Das Klima zwischen den Adria-Nachbarn hatte sich nach dem Tod des kroatischen Präsidenten Franjo Tudjman im Dezember merklich verbessert. Tudjman und sein serbischer Gegenspieler Milosevic' hatten sich um die strategisch gelegene Halbinsel Prevlaka südlich von Dubrovnik gezankt, von der aus die kroatische Armee die jugoslawische ausspähen kann. Zumindest für die seit Januar in Kroatien regierende links-liberale Koalition ist dieser Horchposten kein Hindernis mehr für eine Aussöhnung.

Mittlerweile wurden in Süddalmatien zwischen den einstigen Feinden sogar schon erste nachbarschaftliche Kontakte geknüpft. Tourismusmanager auf beiden Seiten sind ins Geschäft gekommen: Urlauber können von Dubrovnik aus täglich in organisierten Busfahrten auch die Sehenswürdigkeiten in Montenegro abklappern, besonders die schöne Bucht von Kotor und die alte Königsstadt Cetinje. Und wenn Präsident Djukanovic reisen will, startet und landet sein Jet seit geraumer Zeit mit dem Einverständnis der kroatischen Behörden auf dem Dubrovniker Flughafen Cilipi. In seiner Hauptstadt Podgorica fühlt er sich offenbar nicht mehr sicher genug.
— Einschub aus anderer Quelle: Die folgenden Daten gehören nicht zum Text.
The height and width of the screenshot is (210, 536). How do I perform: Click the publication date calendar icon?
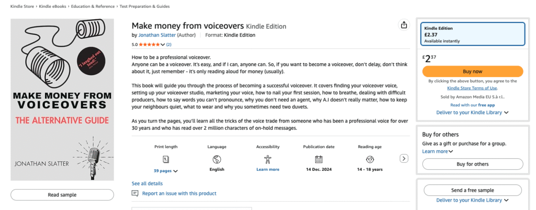[318, 159]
Einen Steinwurf vom Flughafen Cilipi entfernt liegt in einer kleinen Bucht das ehemalige Fischerdorf Cavtat, wo die gehobene Gesellschaft Kroatiens gerne urlaubt. Dort traf Djukanovic' kürzlich im einzigen Fünf-Sterne-Hotel seinen kroatischen Amtskollegen Stipe Mesic'.

Die Folgen dieser Begegnung sind in ihrer Tragweite noch kaum abzuschätzen. Zunächst ist dies ein grosser Schritt zur politischen Normalisierung auf dem Balkan, nachdem es Anfang der Neunzigerjahre zwischen den ehemaligen Teilrepubliken des sozialstischen Jugoslawiens zu Erbfolgekriegen gekommen war. Djukanovic' hat nun als erster Politiker der jugoslawischen Seite - die von den westlichen Friedensmächten als Aggressor betrachtet wird - einen Schritt zur Versöhnung mit den Kroaten gemacht.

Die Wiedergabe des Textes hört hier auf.